That is, given some formal system/language, and a sentence in tha language that can be assumed to be a valid theorem of the system, what is the time/space complexity of actually finding a proof of the sentence?

Obviously, the problem is somewhere within EXPTIME/EXPSPACE, since doing a brute-force search through the exponentially growing tree will eventually find the theorem. (Although since the tree is infinitely deep, this search has to be breadth-first, so it takes up an exponential amount of space as well, AFAIK) However, AFAIK this is also not an NP problem, because while verifying a provided proof is polynomial in length of the proof, the length of the proof doesn't scale in any readily definable way with the length of the proven theorem, i.e. verification can be exponential (or worse?) in the length of the theorem.
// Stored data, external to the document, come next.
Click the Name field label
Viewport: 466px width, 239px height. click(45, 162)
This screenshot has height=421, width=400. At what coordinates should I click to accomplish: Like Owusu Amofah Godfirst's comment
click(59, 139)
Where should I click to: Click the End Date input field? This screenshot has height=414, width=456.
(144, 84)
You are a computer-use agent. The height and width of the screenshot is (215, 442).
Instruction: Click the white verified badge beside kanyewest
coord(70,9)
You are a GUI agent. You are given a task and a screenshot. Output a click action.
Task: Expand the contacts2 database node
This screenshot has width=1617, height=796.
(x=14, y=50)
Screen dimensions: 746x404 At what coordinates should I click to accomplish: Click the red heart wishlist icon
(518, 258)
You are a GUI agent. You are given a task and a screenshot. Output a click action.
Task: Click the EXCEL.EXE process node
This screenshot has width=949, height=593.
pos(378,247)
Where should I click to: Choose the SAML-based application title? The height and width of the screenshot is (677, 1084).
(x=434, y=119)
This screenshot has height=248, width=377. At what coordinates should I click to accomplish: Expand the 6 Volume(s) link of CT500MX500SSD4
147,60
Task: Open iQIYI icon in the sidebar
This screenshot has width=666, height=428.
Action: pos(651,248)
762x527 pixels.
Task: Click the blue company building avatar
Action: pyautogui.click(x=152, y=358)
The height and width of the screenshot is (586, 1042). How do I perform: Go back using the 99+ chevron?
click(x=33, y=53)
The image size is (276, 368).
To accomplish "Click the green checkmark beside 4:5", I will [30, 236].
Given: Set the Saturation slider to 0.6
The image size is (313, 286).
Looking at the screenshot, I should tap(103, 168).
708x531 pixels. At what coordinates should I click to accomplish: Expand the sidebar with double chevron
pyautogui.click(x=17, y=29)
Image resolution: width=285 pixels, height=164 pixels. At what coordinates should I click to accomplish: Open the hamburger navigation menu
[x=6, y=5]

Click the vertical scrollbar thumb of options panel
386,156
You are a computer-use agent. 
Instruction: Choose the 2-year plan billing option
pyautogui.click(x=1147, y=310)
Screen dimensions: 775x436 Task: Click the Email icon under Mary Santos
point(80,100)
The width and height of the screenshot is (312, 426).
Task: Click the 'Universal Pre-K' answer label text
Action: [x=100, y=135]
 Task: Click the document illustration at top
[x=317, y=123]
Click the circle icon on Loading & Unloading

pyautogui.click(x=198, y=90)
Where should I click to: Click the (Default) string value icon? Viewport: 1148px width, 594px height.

My intuition is that verifying a provided proof is easier than finding one from scratch, so whatever category this is in, it should have the NP-esque property of being easy to verify while hard to solve, which general EXPTIME problems don't have. However, it's not actually NP as mentioned. Any ideas where it actually falls?

(Another thought I had was that this is somehow a problem that resembles NP, but allows time polynomial in the length of the certificiate, rather than the final answer, but I couldn't work out how to formulate that without allowing "Ignore the certificate entirely and do a brute-force search" as a valid "verification" strategy.)

## What's the complexity of "proving a given theorem?"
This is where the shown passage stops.